### GIVEN INFORMATION
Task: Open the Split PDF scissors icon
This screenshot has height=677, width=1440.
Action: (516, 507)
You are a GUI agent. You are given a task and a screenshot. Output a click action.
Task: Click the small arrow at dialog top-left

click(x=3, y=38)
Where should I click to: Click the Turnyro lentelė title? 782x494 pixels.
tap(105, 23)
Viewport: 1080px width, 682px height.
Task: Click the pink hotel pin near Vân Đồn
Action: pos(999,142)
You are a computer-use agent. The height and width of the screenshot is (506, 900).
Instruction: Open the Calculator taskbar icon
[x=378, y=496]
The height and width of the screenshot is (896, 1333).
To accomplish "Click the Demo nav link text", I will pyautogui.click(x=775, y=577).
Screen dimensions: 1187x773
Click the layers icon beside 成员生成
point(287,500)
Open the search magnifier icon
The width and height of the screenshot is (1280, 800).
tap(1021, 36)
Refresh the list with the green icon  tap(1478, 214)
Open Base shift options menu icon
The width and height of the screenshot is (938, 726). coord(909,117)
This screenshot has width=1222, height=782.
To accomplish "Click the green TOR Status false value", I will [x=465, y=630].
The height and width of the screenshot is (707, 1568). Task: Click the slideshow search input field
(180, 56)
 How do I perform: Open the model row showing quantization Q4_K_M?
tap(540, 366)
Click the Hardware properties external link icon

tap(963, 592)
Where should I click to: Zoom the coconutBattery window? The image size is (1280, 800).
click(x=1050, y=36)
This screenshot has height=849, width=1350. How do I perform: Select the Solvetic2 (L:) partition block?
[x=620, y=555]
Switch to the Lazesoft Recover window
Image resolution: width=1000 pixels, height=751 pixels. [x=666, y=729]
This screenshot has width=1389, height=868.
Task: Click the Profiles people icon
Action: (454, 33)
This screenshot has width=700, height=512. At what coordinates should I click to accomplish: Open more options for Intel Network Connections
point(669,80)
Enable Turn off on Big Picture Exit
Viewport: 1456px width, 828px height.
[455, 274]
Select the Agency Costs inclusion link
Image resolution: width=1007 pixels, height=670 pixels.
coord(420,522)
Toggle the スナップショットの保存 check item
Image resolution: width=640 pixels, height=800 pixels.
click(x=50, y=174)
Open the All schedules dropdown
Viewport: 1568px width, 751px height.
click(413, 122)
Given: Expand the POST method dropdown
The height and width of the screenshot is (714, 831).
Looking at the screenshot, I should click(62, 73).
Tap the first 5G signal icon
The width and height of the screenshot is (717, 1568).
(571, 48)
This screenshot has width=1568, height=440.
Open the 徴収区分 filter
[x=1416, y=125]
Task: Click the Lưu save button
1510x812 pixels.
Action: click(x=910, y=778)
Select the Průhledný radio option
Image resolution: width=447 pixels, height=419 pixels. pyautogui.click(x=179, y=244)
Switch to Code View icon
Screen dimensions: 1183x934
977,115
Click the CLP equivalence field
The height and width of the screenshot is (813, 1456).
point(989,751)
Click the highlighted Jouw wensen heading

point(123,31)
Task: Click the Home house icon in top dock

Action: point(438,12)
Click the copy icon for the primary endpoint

### WHAT THE EXERCISE ASKS
What this exercise asks for is an exact copy of all the records.

### THE COMPLETED TASK
Task: Open the Split PDF scissors icon
This screenshot has height=677, width=1440.
Action: (516, 507)
You are a GUI agent. You are given a task and a screenshot. Output a click action.
Task: Click the small arrow at dialog top-left

click(x=3, y=38)
Where should I click to: Click the Turnyro lentelė title? 782x494 pixels.
tap(105, 23)
Viewport: 1080px width, 682px height.
Task: Click the pink hotel pin near Vân Đồn
Action: pos(999,142)
You are a computer-use agent. The height and width of the screenshot is (506, 900).
Instruction: Open the Calculator taskbar icon
[x=378, y=496]
The height and width of the screenshot is (896, 1333).
To accomplish "Click the Demo nav link text", I will pyautogui.click(x=775, y=577).
Screen dimensions: 1187x773
Click the layers icon beside 成员生成
point(287,500)
Open the search magnifier icon
The width and height of the screenshot is (1280, 800).
tap(1021, 36)
Refresh the list with the green icon  tap(1478, 214)
Open Base shift options menu icon
The width and height of the screenshot is (938, 726). coord(909,117)
This screenshot has width=1222, height=782.
To accomplish "Click the green TOR Status false value", I will [x=465, y=630].
The height and width of the screenshot is (707, 1568). Task: Click the slideshow search input field
(180, 56)
 How do I perform: Open the model row showing quantization Q4_K_M?
tap(540, 366)
Click the Hardware properties external link icon

tap(963, 592)
Where should I click to: Zoom the coconutBattery window? The image size is (1280, 800).
click(x=1050, y=36)
This screenshot has height=849, width=1350. How do I perform: Select the Solvetic2 (L:) partition block?
[x=620, y=555]
Switch to the Lazesoft Recover window
Image resolution: width=1000 pixels, height=751 pixels. [x=666, y=729]
This screenshot has width=1389, height=868.
Task: Click the Profiles people icon
Action: (454, 33)
This screenshot has width=700, height=512. At what coordinates should I click to accomplish: Open more options for Intel Network Connections
point(669,80)
Enable Turn off on Big Picture Exit
Viewport: 1456px width, 828px height.
[455, 274]
Select the Agency Costs inclusion link
Image resolution: width=1007 pixels, height=670 pixels.
coord(420,522)
Toggle the スナップショットの保存 check item
Image resolution: width=640 pixels, height=800 pixels.
click(x=50, y=174)
Open the All schedules dropdown
Viewport: 1568px width, 751px height.
click(413, 122)
Given: Expand the POST method dropdown
The height and width of the screenshot is (714, 831).
Looking at the screenshot, I should click(62, 73).
Tap the first 5G signal icon
The width and height of the screenshot is (717, 1568).
(571, 48)
This screenshot has width=1568, height=440.
Open the 徴収区分 filter
[x=1416, y=125]
Task: Click the Lưu save button
1510x812 pixels.
Action: click(x=910, y=778)
Select the Průhledný radio option
Image resolution: width=447 pixels, height=419 pixels. pyautogui.click(x=179, y=244)
Switch to Code View icon
Screen dimensions: 1183x934
977,115
Click the CLP equivalence field
The height and width of the screenshot is (813, 1456).
point(989,751)
Click the highlighted Jouw wensen heading

point(123,31)
Task: Click the Home house icon in top dock

Action: point(438,12)
Click the copy icon for the primary endpoint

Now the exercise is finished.